Tanto una como la otra están detrás de la negativa de los partidos que rechazan la promulgación de este tipo de leyes. Sin embargo, la necesidad de una ley que ampare y proteja al docente es, a todas luces, evidente, si uno es capaz de dejar a un lado lo ideológico y partidista. Esta es la cuestión sobre la que bascula el problema de base, el apartar la visión particular y asumir el convencimiento general. En cierta manera, se trata de fijar el contrato social por el cual, tanto alumnos como padres y por supuesto los profesores, han de guiarse. Asignar tareas, deberes y responsabilidades y, por qué no decirlo, sanciones a todas aquellas conductas que pongan en riesgo la labor del profesor o el maestro, en el ámbito de sus funciones, para que haya claridad, transparencia y, cómo no, justicia con el trabajo de los profesionales.

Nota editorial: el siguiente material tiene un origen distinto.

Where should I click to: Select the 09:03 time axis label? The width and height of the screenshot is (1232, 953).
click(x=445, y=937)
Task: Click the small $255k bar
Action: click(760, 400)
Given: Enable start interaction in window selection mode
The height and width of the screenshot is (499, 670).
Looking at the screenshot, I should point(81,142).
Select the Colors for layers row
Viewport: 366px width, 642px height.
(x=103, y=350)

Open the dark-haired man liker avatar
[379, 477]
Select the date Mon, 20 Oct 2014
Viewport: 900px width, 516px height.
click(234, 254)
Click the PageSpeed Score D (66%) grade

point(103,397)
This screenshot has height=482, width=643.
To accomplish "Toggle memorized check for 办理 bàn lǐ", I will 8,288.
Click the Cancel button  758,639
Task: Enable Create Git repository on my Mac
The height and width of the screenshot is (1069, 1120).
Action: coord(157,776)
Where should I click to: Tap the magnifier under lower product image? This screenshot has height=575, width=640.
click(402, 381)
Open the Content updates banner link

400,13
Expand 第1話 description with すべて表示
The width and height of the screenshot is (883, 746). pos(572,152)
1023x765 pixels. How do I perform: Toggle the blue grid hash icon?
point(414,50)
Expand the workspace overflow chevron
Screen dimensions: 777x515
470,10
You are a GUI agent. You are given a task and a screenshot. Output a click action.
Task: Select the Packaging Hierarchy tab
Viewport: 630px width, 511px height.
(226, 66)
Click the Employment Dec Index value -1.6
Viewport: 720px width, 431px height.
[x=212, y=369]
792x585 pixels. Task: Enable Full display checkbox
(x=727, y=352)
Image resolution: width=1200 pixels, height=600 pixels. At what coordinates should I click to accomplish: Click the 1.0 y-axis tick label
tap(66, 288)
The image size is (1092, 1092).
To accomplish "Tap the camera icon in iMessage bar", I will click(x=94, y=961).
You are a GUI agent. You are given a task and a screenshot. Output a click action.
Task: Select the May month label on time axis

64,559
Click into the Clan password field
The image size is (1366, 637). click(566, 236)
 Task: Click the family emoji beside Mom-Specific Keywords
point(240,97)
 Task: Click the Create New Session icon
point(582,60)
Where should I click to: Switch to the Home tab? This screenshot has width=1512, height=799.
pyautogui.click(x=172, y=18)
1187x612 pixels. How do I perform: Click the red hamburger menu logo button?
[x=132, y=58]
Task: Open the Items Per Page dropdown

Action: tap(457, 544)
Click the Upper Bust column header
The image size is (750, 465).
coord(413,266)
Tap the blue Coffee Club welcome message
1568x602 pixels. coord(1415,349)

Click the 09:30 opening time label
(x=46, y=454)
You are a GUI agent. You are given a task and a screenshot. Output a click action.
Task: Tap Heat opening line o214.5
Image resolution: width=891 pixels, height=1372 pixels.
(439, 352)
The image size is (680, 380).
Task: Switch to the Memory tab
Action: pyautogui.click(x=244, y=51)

No vaya a ocurrir, como en la novela de Miguel Ángel Asturias, El Señor Presidente, que “el responsable sea el irresponsable”, y quedemos todos los profesores como los “idiotas” de la situación. Cada uno debe conocer sus obligaciones, y no sólo las personales o académicas, sino incluso las morales y normativas. La época de incertidumbre que se vive, desde hace décadas en el sector de la Educación, ha provocado que la autoridad del docente se haya visto mermada hasta cotas increíbles. Por lo tanto, la urgencia de definir, concretar y materializar las reglas del juego es más que un clamor gremial, un deber del legislador.